**Directive A:**
Answer these questions using the passage on sub-harmonic and quasi-periodic resonance:
(i) When N_b is an odd number, how does the VC frequency sub-harmonic resonance region compare with the adjacent even-number case?
(ii) What is the first-order vertical frequency when N_b is 7?
(iii) According to the passage, why is the quasi-periodic response hard to predict?

**Passage provided:**

When \(N_{b}\) changes, the variation characteristic of the amplitude of 1/2 sub-harmonic VC frequency and the range of the resonance region also depends on the parity of \(N_{b}\), as shown in Fig. 10a–e. When \(N_{b}\) is an odd number, the VC frequency sub-harmonic resonance region is smaller than the adjacent even number case. Similar to the case of the VC frequency resonance region, when \(N_{b}\) increases, generally, the resonance region reduces and the amplitude decreases. In addition, even if the resonance peak is small, there is still a multi-solution phenomenon, which means strong bearing nonlinearity of the bearing support structure.

To the vertical direction, the analysis process is similar. But two points should be noticed. The first, as shown in Fig. 8b, because the VC frequency of the vertical direction is different from the horizontal direction, the sub-harmonic resonance won’t appear simultaneously in both directions. The little peak in Fig. 8b around \(\lambda =0.652\) is coupled by the response of horizontal direction, but the coupling effect is weak. The second, in some case, like when \(N_{b}=7\), there is no 1/2 sub-harmonic resonance as shown in Fig. 10f.

The reason should be that unlike the horizontal direction, the vertical direction is asymmetric in geometry due to the gravity. At the same time, the equivalent stiffness is greater than that of the horizontal direction. Both asymmetric and rigid factors may cause the conditions of sub-harmonic resonance to be different. When \(N_{\mathbf {b}}=7\), the first-order vertical frequency is 298 rad/s. If sub-harmonic resonance occurs in the vertical direction, the resonance region should be near \(\lambda =0.788\). However, in Fig. 10f, there is no 1/2 sub-harmonic VC frequency resonance peak, which indicates that the stiffness is not the main factor affecting the vertical sub-harmonic VC frequency conditions. It should be the asymmetry caused by gravity that changes the conditions for the occurrence of sub-harmonic resonances in the vertical direction and inhibits its occurrence.

3.4 The quasi-periodic resonance region

According to the foregoing analysis, it can be seen that the system has quasi-periodic motion. Because the frequency of quasi-periodic response is not proportional to the unbalanced excitation frequency or VC frequency, it is hard to predict. In this section, we want to find some rules of quasi-periodic resonances.

(Raw listing)

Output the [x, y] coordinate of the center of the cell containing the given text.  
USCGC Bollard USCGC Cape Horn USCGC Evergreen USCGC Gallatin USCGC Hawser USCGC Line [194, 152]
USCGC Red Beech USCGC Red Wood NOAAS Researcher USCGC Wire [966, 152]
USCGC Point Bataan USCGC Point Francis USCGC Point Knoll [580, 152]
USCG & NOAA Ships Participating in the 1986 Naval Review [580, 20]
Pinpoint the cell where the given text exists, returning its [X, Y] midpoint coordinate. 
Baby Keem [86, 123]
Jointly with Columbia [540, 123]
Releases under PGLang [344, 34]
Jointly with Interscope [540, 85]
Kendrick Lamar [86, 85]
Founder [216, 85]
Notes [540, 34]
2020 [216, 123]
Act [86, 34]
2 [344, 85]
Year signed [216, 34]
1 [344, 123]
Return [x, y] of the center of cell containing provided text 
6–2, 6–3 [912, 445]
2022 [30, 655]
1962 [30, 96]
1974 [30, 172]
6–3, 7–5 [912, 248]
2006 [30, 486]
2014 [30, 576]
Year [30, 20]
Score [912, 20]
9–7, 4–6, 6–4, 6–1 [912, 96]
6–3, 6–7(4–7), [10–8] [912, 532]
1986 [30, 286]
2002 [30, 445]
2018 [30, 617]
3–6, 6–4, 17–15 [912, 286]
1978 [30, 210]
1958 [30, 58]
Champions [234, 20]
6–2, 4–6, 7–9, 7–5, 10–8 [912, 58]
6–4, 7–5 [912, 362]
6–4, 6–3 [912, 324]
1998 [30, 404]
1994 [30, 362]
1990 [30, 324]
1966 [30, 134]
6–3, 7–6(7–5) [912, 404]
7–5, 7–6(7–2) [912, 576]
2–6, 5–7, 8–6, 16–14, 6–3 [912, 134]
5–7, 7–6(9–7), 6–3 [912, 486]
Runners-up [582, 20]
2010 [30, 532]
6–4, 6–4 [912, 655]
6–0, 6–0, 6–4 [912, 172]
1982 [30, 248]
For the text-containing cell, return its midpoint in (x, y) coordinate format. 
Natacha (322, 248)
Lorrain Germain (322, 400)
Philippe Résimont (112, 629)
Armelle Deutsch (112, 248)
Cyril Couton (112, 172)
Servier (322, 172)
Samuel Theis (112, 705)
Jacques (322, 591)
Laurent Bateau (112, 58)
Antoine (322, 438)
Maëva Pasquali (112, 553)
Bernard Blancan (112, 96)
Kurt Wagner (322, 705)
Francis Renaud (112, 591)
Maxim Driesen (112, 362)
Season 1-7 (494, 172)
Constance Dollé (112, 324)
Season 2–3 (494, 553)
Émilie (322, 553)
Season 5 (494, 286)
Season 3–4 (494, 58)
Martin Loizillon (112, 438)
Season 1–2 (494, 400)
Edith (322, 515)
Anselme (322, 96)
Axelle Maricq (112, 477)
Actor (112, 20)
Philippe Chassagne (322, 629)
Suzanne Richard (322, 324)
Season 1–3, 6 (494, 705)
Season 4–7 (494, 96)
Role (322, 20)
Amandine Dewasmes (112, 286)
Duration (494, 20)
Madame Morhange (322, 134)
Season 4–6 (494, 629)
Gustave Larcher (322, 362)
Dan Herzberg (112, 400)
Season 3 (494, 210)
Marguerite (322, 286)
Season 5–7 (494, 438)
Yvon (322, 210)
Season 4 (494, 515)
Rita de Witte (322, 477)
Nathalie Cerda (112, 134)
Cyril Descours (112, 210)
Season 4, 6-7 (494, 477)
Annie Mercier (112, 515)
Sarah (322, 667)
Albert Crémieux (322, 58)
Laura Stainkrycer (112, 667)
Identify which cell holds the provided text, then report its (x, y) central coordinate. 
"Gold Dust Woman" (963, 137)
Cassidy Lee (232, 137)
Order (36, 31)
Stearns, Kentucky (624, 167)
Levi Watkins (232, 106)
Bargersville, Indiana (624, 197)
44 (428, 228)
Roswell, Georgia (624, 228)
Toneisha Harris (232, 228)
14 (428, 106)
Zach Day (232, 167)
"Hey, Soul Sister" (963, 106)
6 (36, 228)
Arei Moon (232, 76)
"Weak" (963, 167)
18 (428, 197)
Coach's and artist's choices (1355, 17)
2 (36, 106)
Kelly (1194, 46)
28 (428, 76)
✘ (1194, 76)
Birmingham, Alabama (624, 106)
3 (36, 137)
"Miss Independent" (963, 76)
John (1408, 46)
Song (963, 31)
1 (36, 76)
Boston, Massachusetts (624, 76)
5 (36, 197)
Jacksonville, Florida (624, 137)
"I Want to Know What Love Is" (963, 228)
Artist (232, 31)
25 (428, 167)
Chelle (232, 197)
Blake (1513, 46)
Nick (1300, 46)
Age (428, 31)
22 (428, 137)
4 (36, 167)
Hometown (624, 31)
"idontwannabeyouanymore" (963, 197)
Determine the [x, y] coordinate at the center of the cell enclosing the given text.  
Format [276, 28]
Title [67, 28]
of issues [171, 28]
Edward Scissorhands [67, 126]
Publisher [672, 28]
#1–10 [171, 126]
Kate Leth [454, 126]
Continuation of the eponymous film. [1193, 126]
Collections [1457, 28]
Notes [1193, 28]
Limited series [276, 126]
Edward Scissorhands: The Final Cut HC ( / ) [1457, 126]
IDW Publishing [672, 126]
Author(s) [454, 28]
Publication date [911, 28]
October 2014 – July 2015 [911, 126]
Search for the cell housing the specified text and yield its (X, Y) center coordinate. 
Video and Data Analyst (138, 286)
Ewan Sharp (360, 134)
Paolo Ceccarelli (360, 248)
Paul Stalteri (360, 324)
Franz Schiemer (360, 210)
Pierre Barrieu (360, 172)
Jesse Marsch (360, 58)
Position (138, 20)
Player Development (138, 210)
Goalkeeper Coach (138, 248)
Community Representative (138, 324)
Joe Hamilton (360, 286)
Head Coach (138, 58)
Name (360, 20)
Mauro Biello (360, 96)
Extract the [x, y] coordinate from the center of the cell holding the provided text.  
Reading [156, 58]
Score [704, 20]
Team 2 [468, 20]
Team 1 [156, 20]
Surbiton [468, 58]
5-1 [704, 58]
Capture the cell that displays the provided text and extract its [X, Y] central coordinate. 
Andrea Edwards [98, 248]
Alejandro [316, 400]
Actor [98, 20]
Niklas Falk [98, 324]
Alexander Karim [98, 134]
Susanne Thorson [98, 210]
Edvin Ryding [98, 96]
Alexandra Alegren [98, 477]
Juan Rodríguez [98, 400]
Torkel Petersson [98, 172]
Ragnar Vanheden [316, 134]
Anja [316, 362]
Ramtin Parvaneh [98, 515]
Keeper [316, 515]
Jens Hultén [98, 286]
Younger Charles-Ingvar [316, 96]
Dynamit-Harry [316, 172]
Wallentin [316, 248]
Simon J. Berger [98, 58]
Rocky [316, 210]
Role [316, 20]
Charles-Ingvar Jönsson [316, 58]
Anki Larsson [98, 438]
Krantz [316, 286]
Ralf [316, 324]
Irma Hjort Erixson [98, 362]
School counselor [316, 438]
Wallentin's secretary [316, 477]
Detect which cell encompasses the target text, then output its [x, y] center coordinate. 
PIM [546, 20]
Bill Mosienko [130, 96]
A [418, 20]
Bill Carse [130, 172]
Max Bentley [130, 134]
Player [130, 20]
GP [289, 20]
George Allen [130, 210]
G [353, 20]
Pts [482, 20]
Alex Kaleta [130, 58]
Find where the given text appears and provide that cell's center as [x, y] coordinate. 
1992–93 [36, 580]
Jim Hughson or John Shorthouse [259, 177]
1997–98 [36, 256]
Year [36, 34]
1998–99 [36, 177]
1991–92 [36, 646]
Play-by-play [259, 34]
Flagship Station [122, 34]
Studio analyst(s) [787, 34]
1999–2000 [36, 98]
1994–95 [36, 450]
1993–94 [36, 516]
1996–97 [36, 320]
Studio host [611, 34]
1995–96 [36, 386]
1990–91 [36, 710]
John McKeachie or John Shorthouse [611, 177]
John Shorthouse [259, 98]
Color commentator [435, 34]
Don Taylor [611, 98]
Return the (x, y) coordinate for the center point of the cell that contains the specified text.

**Directive B:** Duplicate the lines of the listing, starting at its first line and ending at the line that contains "2006 [30, 486]", with both of those lines included.

**Response A:**
(i) It is smaller.
(ii) 298 rad/s.
(iii) Its frequency is not proportional to the unbalanced excitation frequency or the VC frequency.

**Response B:**
Output the [x, y] coordinate of the center of the cell containing the given text.  
USCGC Bollard USCGC Cape Horn USCGC Evergreen USCGC Gallatin USCGC Hawser USCGC Line [194, 152]
USCGC Red Beech USCGC Red Wood NOAAS Researcher USCGC Wire [966, 152]
USCGC Point Bataan USCGC Point Francis USCGC Point Knoll [580, 152]
USCG & NOAA Ships Participating in the 1986 Naval Review [580, 20]
Pinpoint the cell where the given text exists, returning its [X, Y] midpoint coordinate. 
Baby Keem [86, 123]
Jointly with Columbia [540, 123]
Releases under PGLang [344, 34]
Jointly with Interscope [540, 85]
Kendrick Lamar [86, 85]
Founder [216, 85]
Notes [540, 34]
2020 [216, 123]
Act [86, 34]
2 [344, 85]
Year signed [216, 34]
1 [344, 123]
Return [x, y] of the center of cell containing provided text 
6–2, 6–3 [912, 445]
2022 [30, 655]
1962 [30, 96]
1974 [30, 172]
6–3, 7–5 [912, 248]
2006 [30, 486]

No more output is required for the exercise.